Until quite recently, virtually all Nikon 35mm autofocus lenses worked with all Nikon digital SLR camera bodies. That has gradually changed, with older lenses now only suitable for certain cameras. In particular the new Nikon D40 D40X, D60, D3000 and the Nikon D5000 will only work with AF-S Nikon lenses, or with certain Sigma, Tamron or Tokina lenses which have focus motors built into the lens - Most Nikon lenses used to be focused by a motor built in to the camera body. Also lenses with a G in their name don’t have an aperture ring, and DX lenses will work with any Nikon digital SLR camera but can’t be used with film - their imaging circle is only big enough for the smaller APS-C sized sensors in most Nikon digital SLR’s, not for full frame Nikons like the D3 or D700, where they will work but in a cropped frame mode. The best advice with Nikon lenses now is to always ask about compatibility, even buying a new lens. In most cases, if it’s a Nikon, it’ll work but possibly only with manual focus - All the above lenses worked fine with my Nikon D70, Nikon D90, Nikon D300 and Fuji S2 Pro.
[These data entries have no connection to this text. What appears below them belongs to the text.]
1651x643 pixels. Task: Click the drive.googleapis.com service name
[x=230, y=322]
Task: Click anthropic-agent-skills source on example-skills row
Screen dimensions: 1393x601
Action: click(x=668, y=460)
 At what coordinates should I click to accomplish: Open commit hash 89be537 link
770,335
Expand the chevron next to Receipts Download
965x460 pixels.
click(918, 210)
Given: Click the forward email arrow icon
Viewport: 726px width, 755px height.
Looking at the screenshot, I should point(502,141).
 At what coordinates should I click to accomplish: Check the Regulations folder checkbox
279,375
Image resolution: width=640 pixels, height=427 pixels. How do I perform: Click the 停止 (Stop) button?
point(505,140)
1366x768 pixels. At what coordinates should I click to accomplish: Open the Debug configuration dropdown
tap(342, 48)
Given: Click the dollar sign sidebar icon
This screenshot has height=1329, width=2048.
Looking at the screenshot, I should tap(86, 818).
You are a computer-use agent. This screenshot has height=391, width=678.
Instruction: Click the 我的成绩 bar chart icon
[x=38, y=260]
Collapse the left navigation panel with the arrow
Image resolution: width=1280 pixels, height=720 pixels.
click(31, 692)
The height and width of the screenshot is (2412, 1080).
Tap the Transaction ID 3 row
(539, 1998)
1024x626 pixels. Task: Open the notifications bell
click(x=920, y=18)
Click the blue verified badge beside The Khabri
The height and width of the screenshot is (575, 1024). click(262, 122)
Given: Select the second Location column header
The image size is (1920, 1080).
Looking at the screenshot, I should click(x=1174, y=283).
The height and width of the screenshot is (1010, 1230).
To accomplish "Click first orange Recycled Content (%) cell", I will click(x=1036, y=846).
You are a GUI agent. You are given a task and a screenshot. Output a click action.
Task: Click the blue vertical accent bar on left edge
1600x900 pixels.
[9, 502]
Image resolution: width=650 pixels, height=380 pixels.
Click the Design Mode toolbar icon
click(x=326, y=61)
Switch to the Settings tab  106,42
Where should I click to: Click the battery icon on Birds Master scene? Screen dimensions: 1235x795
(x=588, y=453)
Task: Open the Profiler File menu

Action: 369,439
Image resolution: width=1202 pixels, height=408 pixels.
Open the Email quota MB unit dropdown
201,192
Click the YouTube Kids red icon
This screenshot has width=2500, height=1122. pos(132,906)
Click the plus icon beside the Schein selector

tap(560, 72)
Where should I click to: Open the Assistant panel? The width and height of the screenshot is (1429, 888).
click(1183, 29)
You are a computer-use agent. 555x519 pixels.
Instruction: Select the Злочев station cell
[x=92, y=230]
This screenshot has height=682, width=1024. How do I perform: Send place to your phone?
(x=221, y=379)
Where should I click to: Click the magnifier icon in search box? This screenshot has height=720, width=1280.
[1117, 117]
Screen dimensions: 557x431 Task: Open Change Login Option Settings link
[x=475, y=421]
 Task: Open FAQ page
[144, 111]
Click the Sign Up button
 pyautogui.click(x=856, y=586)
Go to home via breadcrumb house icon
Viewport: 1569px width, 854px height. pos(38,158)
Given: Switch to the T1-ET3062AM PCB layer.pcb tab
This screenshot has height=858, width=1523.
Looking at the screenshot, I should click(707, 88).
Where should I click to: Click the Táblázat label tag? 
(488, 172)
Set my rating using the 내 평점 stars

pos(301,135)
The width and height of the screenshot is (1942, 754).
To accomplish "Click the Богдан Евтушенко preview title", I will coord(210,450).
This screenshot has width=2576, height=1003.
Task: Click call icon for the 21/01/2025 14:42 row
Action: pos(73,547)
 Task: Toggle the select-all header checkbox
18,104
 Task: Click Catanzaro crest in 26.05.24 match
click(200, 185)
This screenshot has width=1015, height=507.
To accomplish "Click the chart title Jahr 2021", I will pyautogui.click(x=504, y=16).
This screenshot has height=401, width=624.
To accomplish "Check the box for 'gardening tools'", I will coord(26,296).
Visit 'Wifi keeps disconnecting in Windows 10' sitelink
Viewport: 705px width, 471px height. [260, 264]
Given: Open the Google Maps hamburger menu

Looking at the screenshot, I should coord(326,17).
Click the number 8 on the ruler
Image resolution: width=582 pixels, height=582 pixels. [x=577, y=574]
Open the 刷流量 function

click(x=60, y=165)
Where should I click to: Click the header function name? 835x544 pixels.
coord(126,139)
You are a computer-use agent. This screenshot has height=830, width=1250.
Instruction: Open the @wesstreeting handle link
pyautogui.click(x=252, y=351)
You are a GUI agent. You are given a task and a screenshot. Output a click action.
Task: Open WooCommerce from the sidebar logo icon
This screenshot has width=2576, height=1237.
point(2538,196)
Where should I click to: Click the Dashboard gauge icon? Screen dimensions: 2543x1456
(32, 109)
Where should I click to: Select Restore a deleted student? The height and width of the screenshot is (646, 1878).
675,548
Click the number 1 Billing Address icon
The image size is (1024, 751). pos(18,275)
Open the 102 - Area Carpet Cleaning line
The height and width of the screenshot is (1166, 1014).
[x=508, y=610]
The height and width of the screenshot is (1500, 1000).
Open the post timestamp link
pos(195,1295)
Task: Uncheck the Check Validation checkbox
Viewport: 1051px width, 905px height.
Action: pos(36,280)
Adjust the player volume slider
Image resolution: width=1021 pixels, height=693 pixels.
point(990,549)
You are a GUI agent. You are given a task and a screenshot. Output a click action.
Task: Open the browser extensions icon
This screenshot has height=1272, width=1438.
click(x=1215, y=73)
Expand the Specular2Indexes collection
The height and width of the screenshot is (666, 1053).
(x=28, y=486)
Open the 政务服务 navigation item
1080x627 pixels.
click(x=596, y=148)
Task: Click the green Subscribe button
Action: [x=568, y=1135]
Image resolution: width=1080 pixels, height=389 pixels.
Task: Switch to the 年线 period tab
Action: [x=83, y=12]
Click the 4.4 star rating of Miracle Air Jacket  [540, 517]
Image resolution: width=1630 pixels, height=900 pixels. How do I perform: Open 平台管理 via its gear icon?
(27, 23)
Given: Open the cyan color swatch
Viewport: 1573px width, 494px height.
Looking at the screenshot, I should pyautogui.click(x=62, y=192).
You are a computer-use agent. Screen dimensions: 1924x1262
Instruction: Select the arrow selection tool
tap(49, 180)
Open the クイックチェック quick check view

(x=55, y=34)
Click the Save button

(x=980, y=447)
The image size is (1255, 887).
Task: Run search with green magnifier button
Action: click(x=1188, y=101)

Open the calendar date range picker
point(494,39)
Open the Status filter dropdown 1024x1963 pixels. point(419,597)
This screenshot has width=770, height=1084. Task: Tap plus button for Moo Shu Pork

With Sigma and other independent makers, it’s a little more complicated. Few will autofocus with the new lighter Nikon DSLRs, but may be OK with the Nikon D90, D300 etc. - so check before you buy. Tokina and Tamron lenses, unless they’re very old, are usually OK with these cameras, but not with the Nikon D40, D40X, D60, D3000 or D5000 unless they have a built in focus motor.
Nikon always used to pride themselves in maintaining compatibility between all their lenses and all their cameras. Unfortunately it’s got much more complicated over the last few years.
So always check before you buy - Even with new lenses.